I've Left (c)hurch #Messy

The Outcast and The Hurting

She sat across from me at the local coffee shop. Beach blond hair, sun bronzed skin, and a bit of a chip on her shoulder. She'd been burned. Badly. She had also made some mistakes. Admittedly.

Nevertheless, the pain ran deep and every now and then I could catch a glimmer of it in her eyes. 

I could detect the lump in her throat when she skirted around sensitive topics. It was my job to listen. To love. To empathize. I did the best I could, but in the end she left. Past hurts piled up, present struggles loomed large, and church just didn't seem to be the place she could count on. It was not a huge surprise to me. Working for a church I had seen it over and over. People left. It's just how it is.

The problem was, I always thought something was wrong with them. 

That they were the broken ones. I always thought is was their theological misunderstandings or their frailty that kept them from entering into community. That prevented them from staying. I realize now it was so much more. So much more complex.

If I could say I'm sorry to everyone I ever considered to be wrong because they left the church I would. I'm sorry. I'm so sorry for "taking sides." My heart aches over broken relationships.

I've since come to realize that side-taking leads to division. Someone has to win and sadly, someone has to lose. Have mercy on us, the church, the body of believers, the ones entrusted with so great a gift.

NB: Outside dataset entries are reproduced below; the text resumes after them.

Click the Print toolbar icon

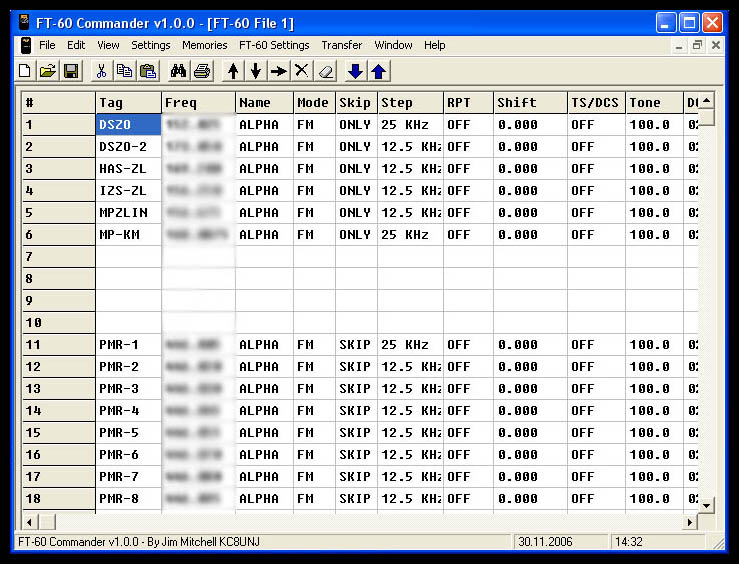point(202,71)
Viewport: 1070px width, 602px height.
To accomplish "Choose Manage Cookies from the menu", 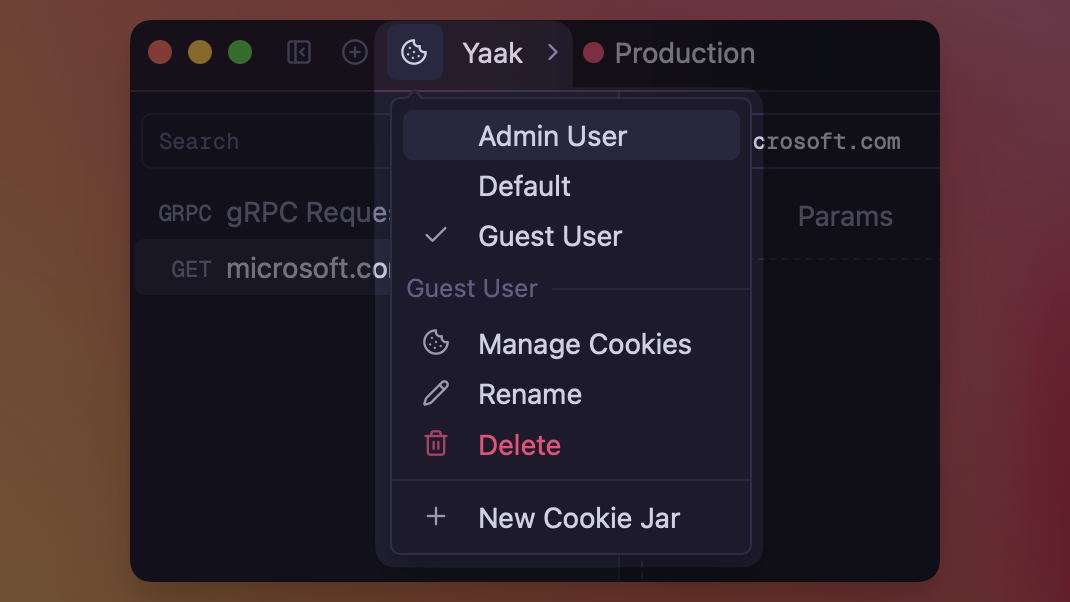I will tap(585, 344).
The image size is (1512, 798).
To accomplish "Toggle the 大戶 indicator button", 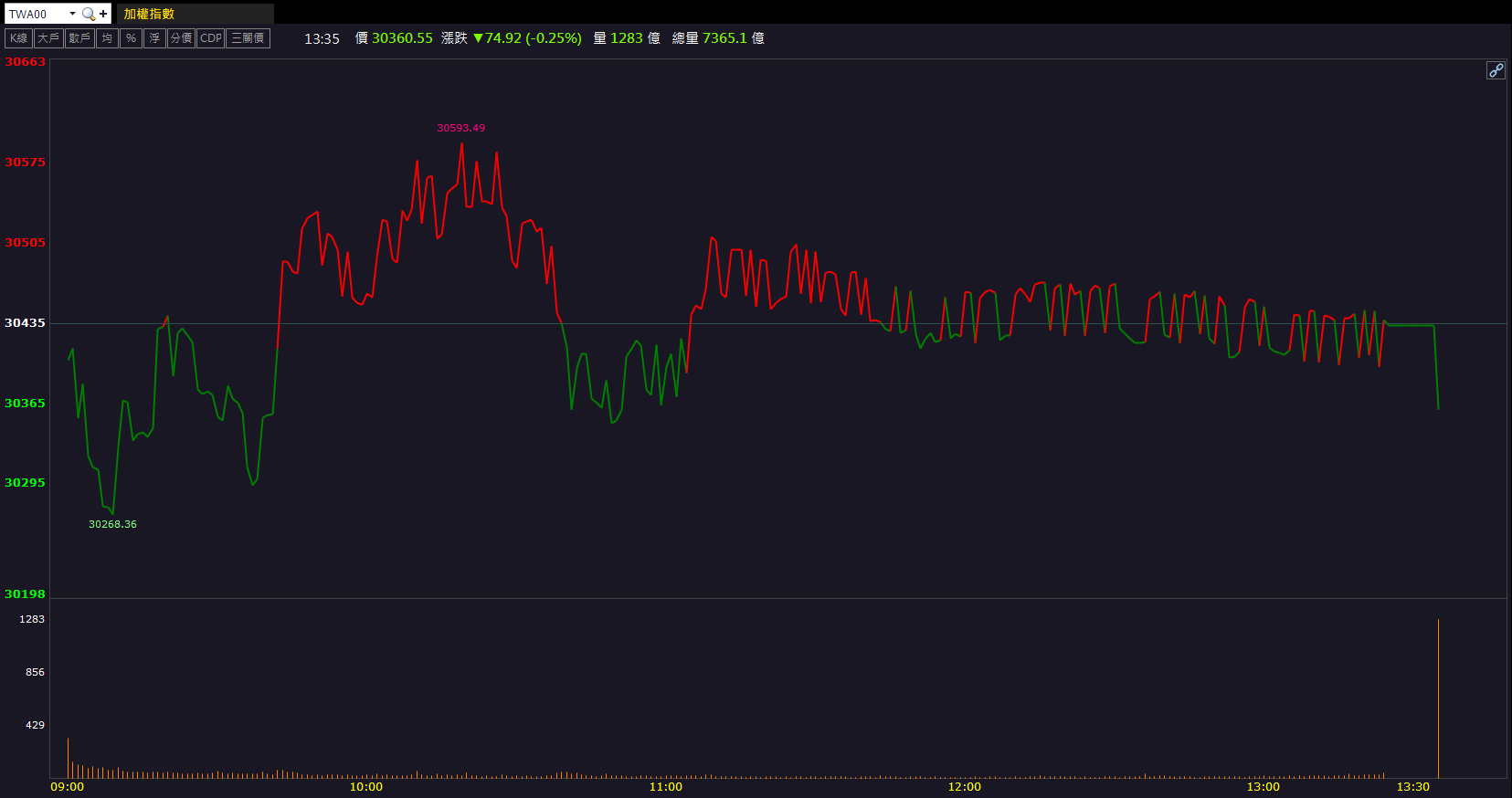I will pos(48,38).
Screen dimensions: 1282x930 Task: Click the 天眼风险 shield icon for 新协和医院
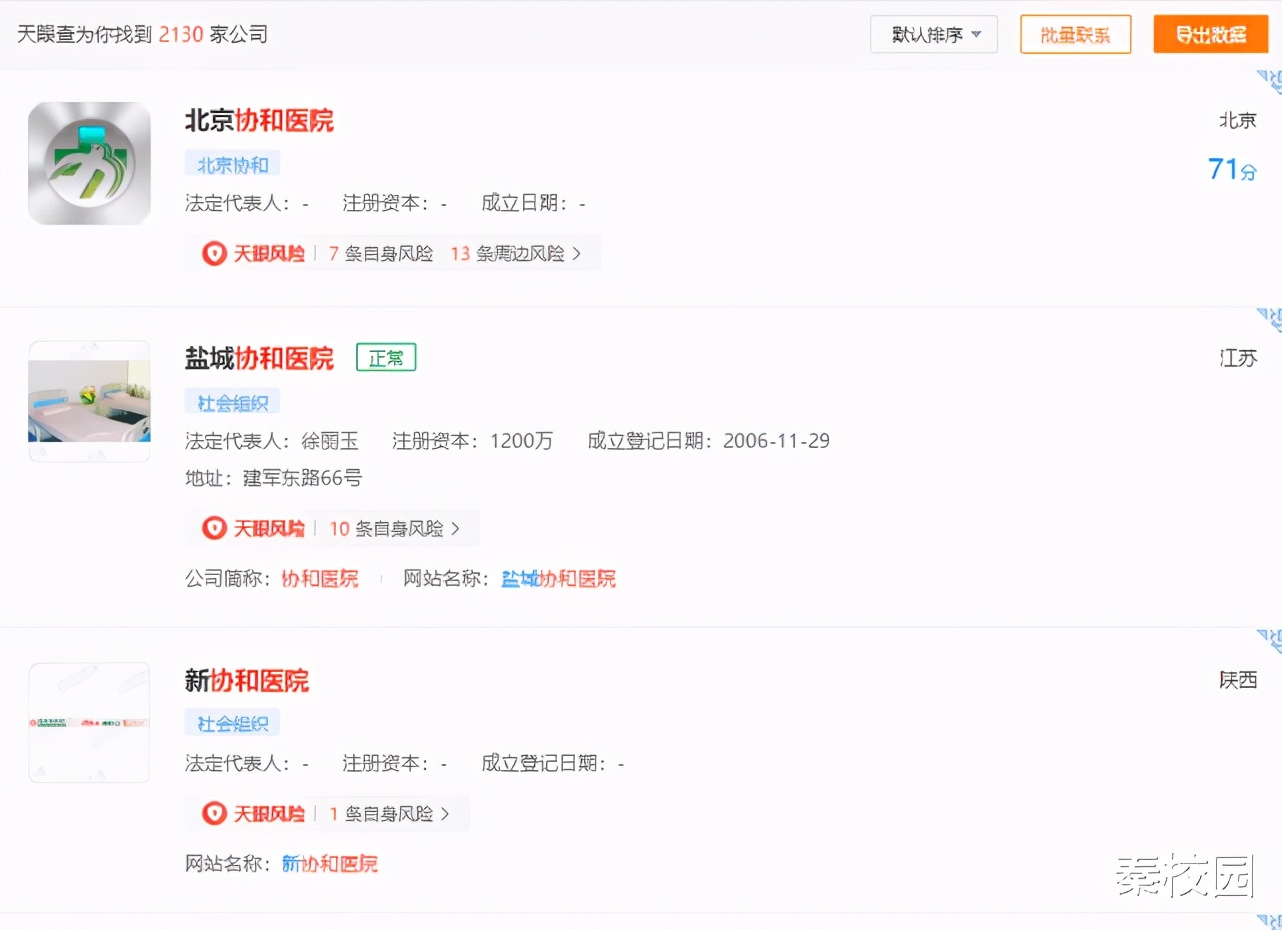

I recognize we're not perfect, I'm not perfect, but we can do better. I can do better.

This is not a cookie cutter meditation on why people leave the church. It is a story. It's not everybody's story. It's mine. But I've been around long enough to know that it will likely resonate with someone else. I believe we are more alike than we are different, all with the same heart, the same receptacles for love and pain. The same desire to be a part. To feel accepted. To know love. I hear a lot about millennials leaving the church and while those numbers are indeed high, I'm convinced it's not just young people. It's anyone who has been hurt, isolated, marginalized, made fun of, considered irrelevant, taken advantage of. I don't think they're any different than others who leave. They come searching for a place that's real and transparent, freely admitting their own junk.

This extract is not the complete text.